At the upcoming Winter Olympics in Sochi, Russia, Korea will try to break out of its comfort zone as its women’s curling team looks to sweep its way to the country’s first ever medal in a non-skating event.
Korea earned its first Olympic berth in curling with a Top 4 finish at the World Women’s Curling Championships in Canada last year. Just last month, Korea won its first ever international tournament outside of Korea at the Pacific-Asia Curling Championships in Shanghai, China.
“We are aiming for the podium at the Olympic Games, maybe the top spot,” team captain Kim Ji-sun told Reuters.
South Korea has won 45 medals at the Winter Games since it first began competing in 1948. Only 14 countries — and no other Asian countries — have won more medals than Korea.
What is mysterious about Korea’s success at the Winter Olympics, however, is that all of their medals have been won in just three events — short track speed skating, speed skating and figure skating. Korea and the Netherlands are the only two countries among the top 15 in the all-time medal table that won all of their medals in just three events; the 13 other countries have won a medal in at least nine different sports.

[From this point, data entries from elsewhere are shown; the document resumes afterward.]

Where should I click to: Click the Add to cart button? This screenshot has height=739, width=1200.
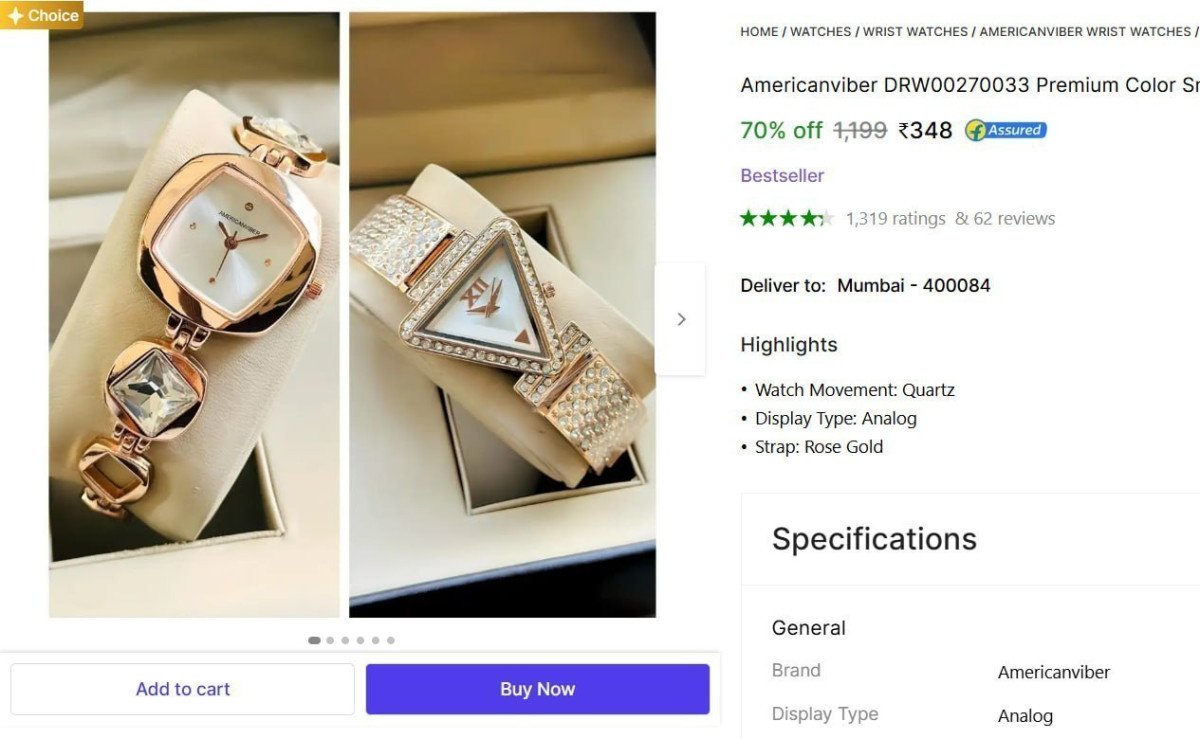point(183,688)
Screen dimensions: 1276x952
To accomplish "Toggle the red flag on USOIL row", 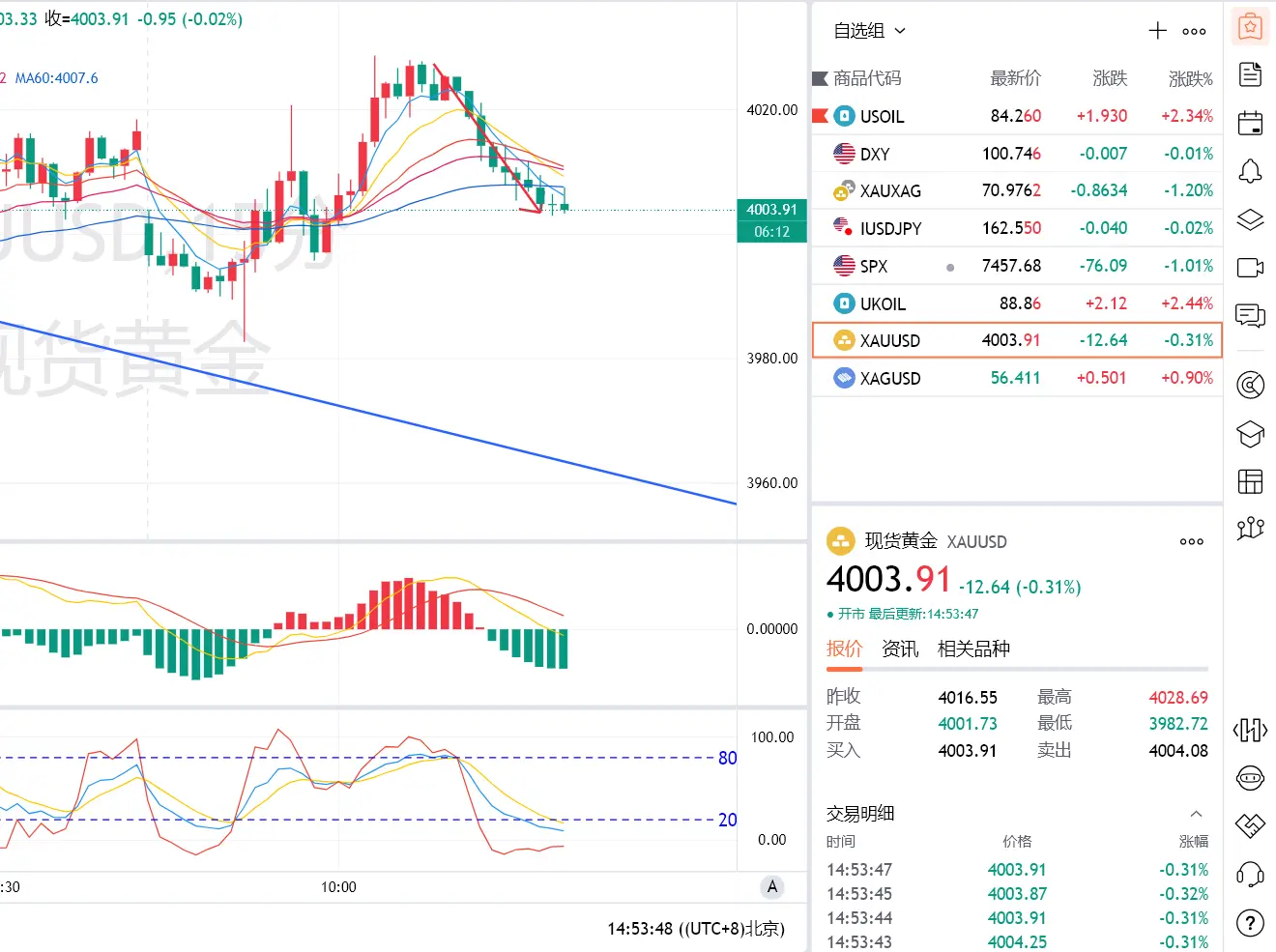I will coord(820,116).
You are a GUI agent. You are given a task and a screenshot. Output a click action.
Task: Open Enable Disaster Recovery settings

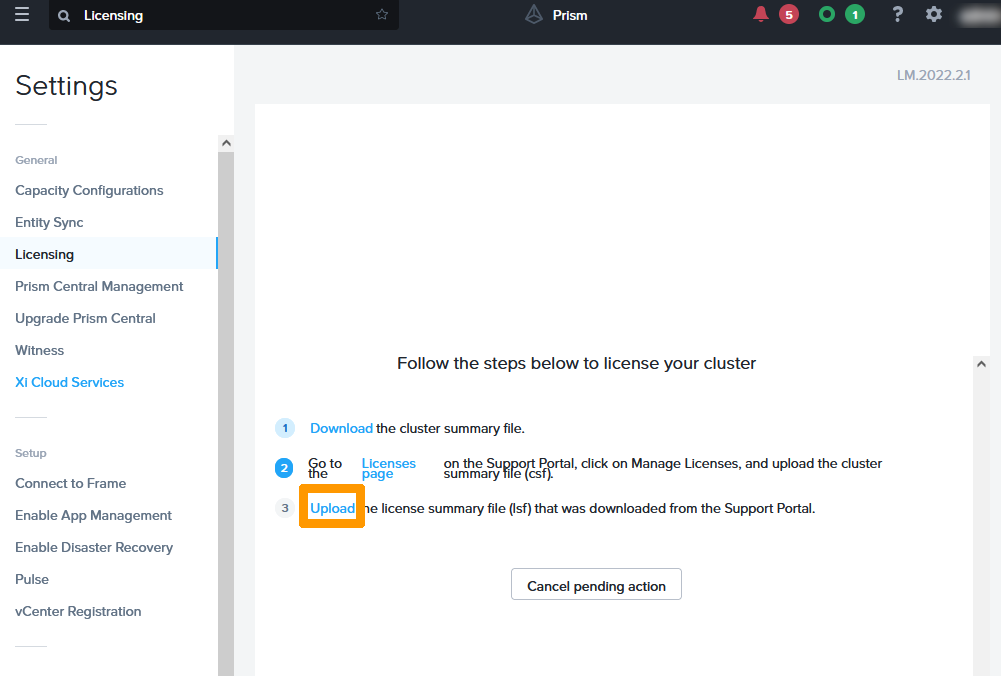coord(94,547)
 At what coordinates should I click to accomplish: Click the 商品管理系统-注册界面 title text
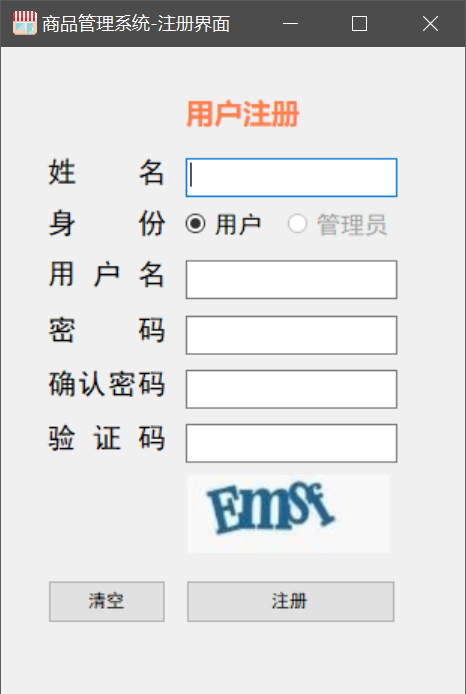[136, 23]
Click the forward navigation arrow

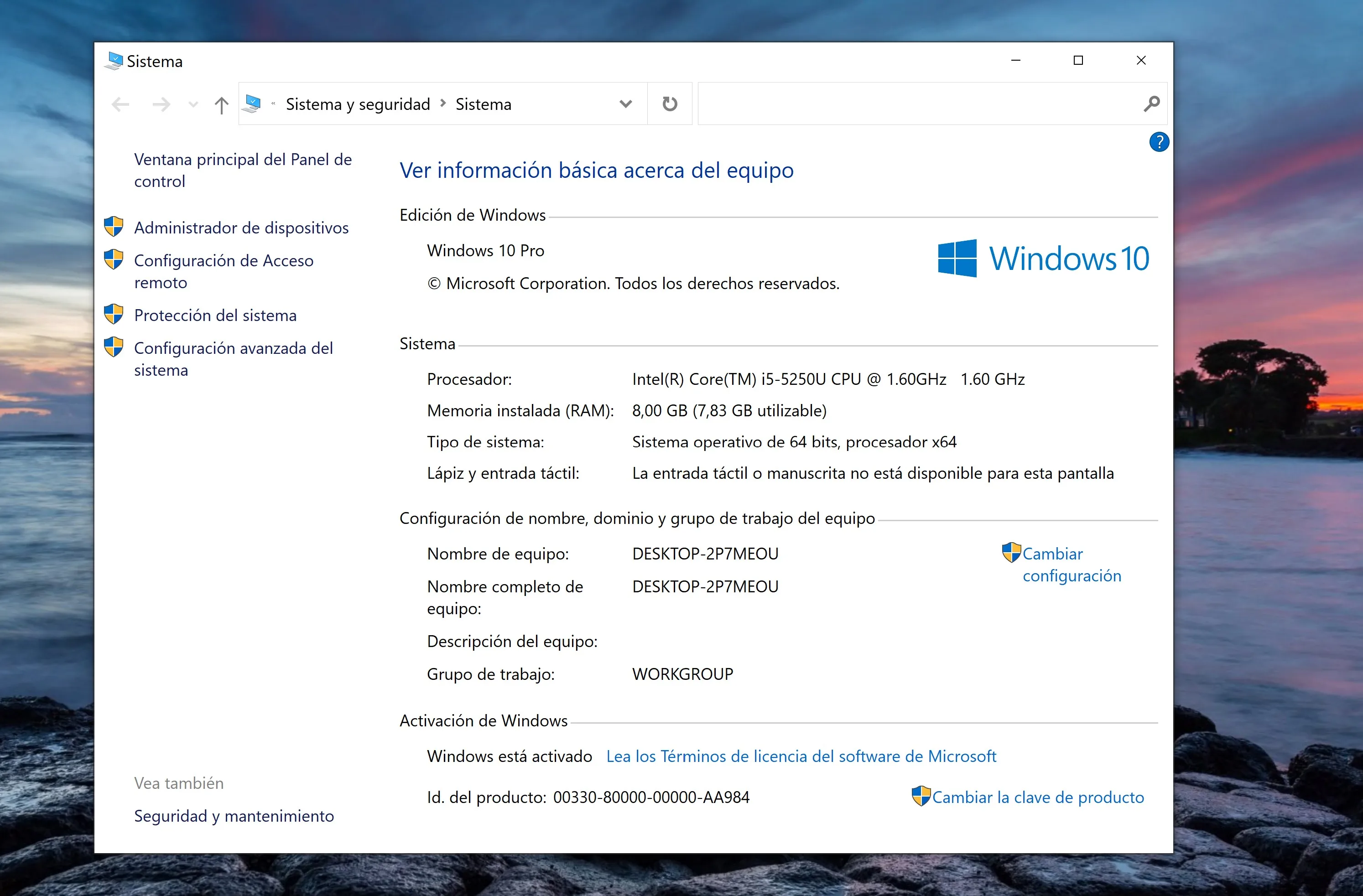click(161, 104)
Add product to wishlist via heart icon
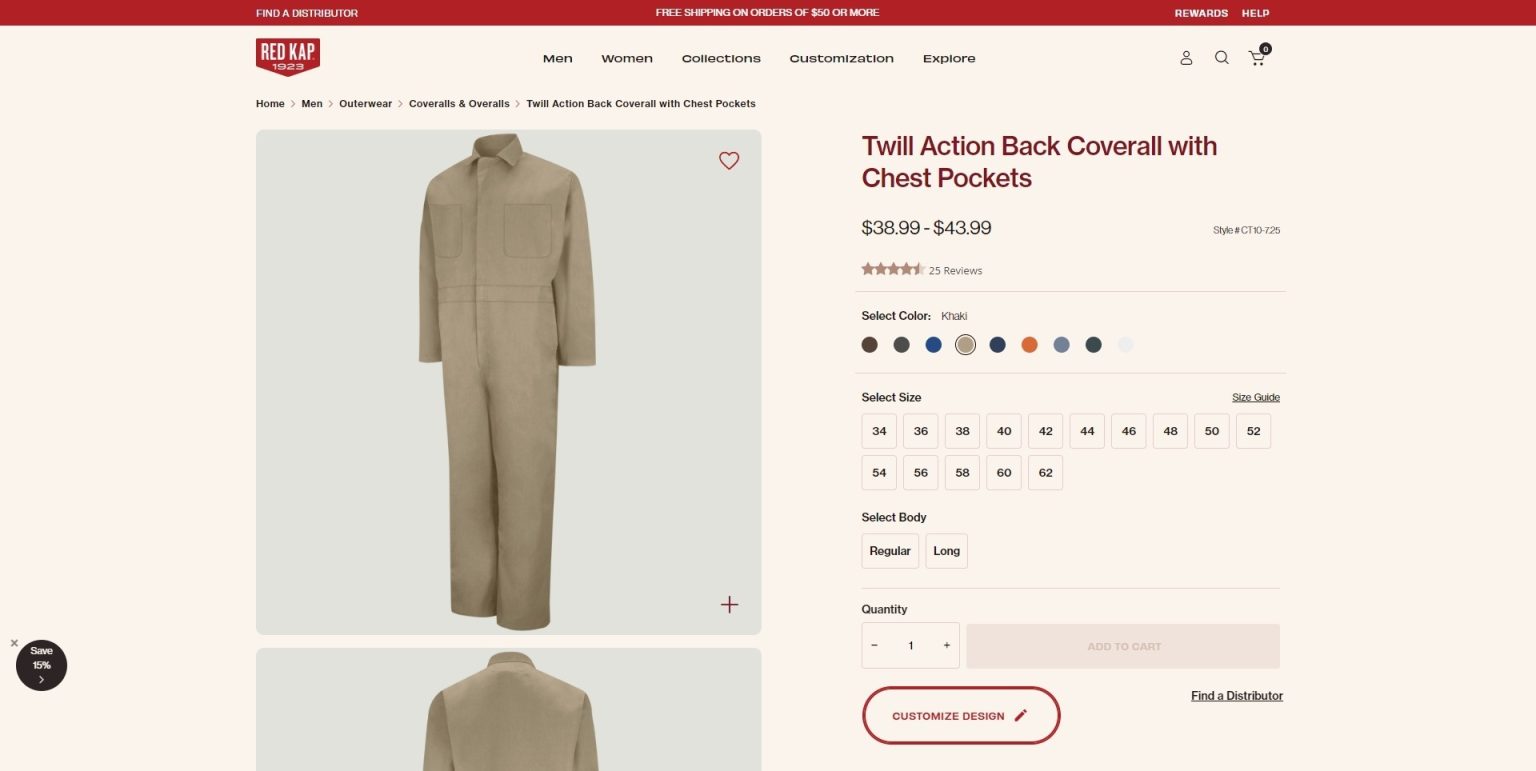Screen dimensions: 1536x771 click(x=729, y=160)
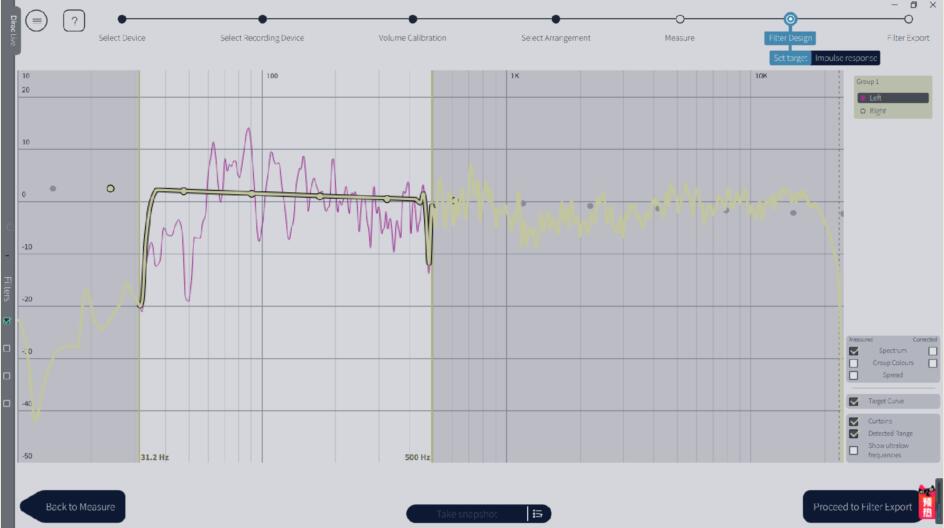
Task: Enable Show ultralow frequencies checkbox
Action: 854,450
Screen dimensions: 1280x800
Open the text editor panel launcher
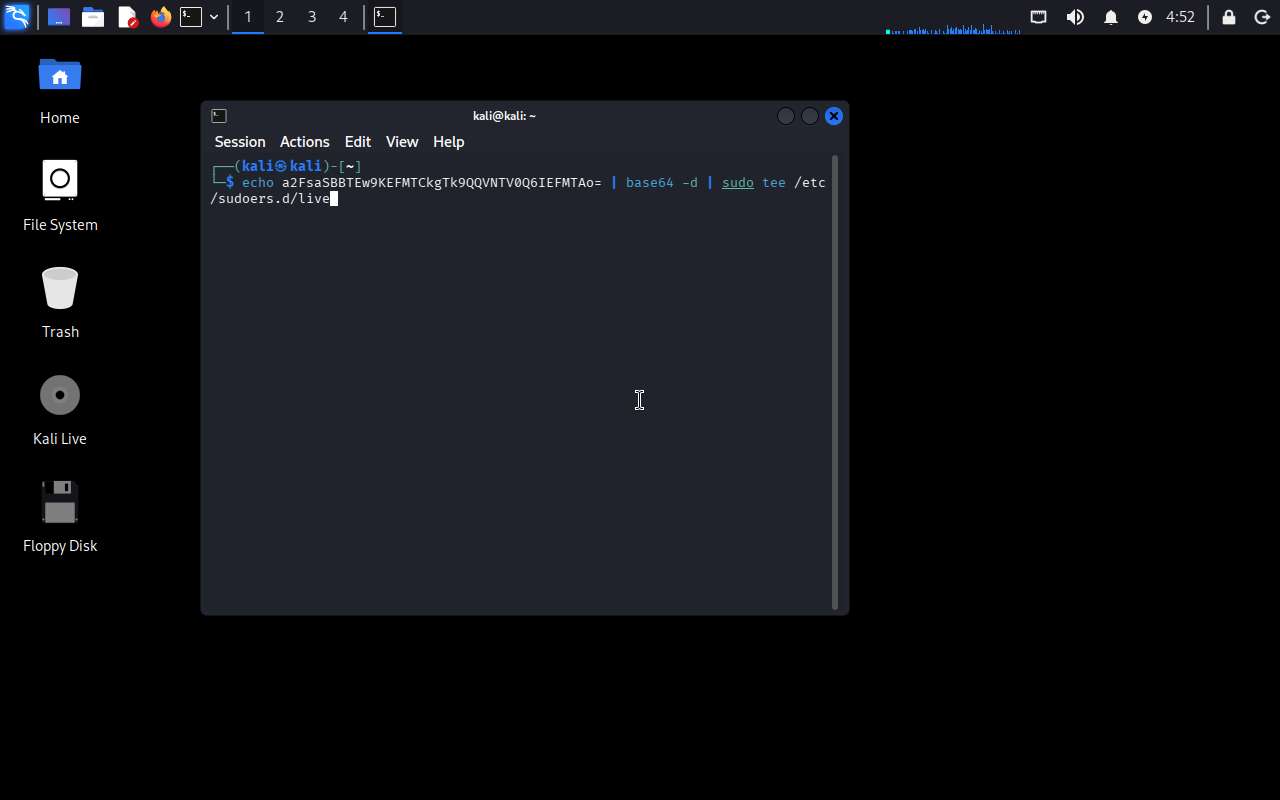click(x=127, y=17)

Curling is still considered an obscure sport to most Koreans. The Korean Curling Association was founded in 1994, almost three decades after the establishment of the World Curling Federation. The curling association for rival Japan, which recently lost to Korea in the final of the Pacific-Asia Curling Championships, was founded in 1985.
Until the women’s team earned an Olympic berth, the government funding for the national team program was virtually non-existent as curlers oftentimes had to do their own cooking and laundry even while they were called up to train at the Taeneung National Training Center. At one international event, they saw a team discard some lightly-used broom pads and later happily rescued them from the trash.
“Some still belittle the sport, calling it just ‘sweeping the ice’, but I’m not offended at all,” Kim said. “It would be better if they used the term ‘curling’ but at least they know what we do and how we do it.”
After the team’s rise and Korea’s successful bid to host the 2018 Games, retail conglomerate Shinsegae pledged $9.4 million in funding to help the team and promote the unfamiliar game throughout the country.
“Everything flipped upside down,” coach Chung Young-sup said. “There’s been such a big change, the difference is tangible.”
Despite its recent success, the Korean women’s team is ranked No. 8 by the WCF (based on accumulated points from the last two World Championships), lowest among teams that already qualified for the Sochi Games, but the team is determined to rise to the challenge.
“We are literally grinding our teeth,” Kim said, “in order to live up to the expectation.”